The bill assumes that non-residents would just be trying to subvert their own state laws against assisted suicide but how many might be trying to subvert loved ones back home as well or have no one to return to anyway? While it is true that most suicides (77%) occur at home, those who travel here from their homes out-of-state just to obtain deadly drugs because SB 068 designed this option for that express purpose that they will not leave alive. Where do suicidal people who don’t have as ready access to their home as a place to end their lives? National parks are prime suicide destinations as is, particularly in the west where suicide the second leading cause of death, costs over a quarter-million dollars in recovery and identification efforts per victim. The Colorado National Monument attracts dozens of despondent people who self-destruct each year, but with the means to death in their pocket, any public place can become the spot someone chooses to die if they are inclined. There can only be added costs and psychological trauma to the Colorado residents who will face the aftermath of inviting this added violence. Mere exposure to suicide often leads to suicide among the responders and survivors, and this is true of those who discover a deceased loved one at home. For every quick, exported suicide that was started in Colorado but completed in a neighboring state for those residents to deal with the unpleasant consequences, there are sure to be secret, expedited death plans of residents enabled by SB 068. Making suicide so quick and easy can only mean more shocked survivors of hasty death plans by Coloradans hiding their intentions, leaving notes for their children or spouses explaining that they sought a hasty overdose from a nurse in Denver just days after learning their diagnosis because they “didn’t want to be a burden,” never knowing that their grieving survivors would give anything to have had a chance to tell them how desperately their family wanted to care for them for what precious time they had left.

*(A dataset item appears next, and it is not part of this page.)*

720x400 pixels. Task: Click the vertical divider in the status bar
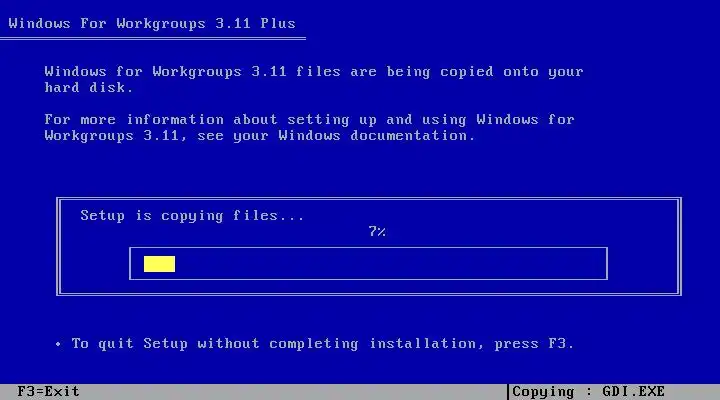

In a state that ranks among the highest for per capita suicides (46 out of 50), so this would merely add a so-called legitimate form of self-violence to what your state calls a “public health crisis” and cost enormous sums of tax dollars to prevent. SB 068 only serves to usher in more death and destruction of Colorado residents by inviting the death and destruction of non-residents. Attempting to usurp the laws of other state legislatures to impose your will can only be done by endangering and burdening the citizens you are called to protect. 

Do your duty. Vote NO on SB 068.

Sincerely,


Jacqueline Harvey Abernathy, Ph.D., M.S.S.W.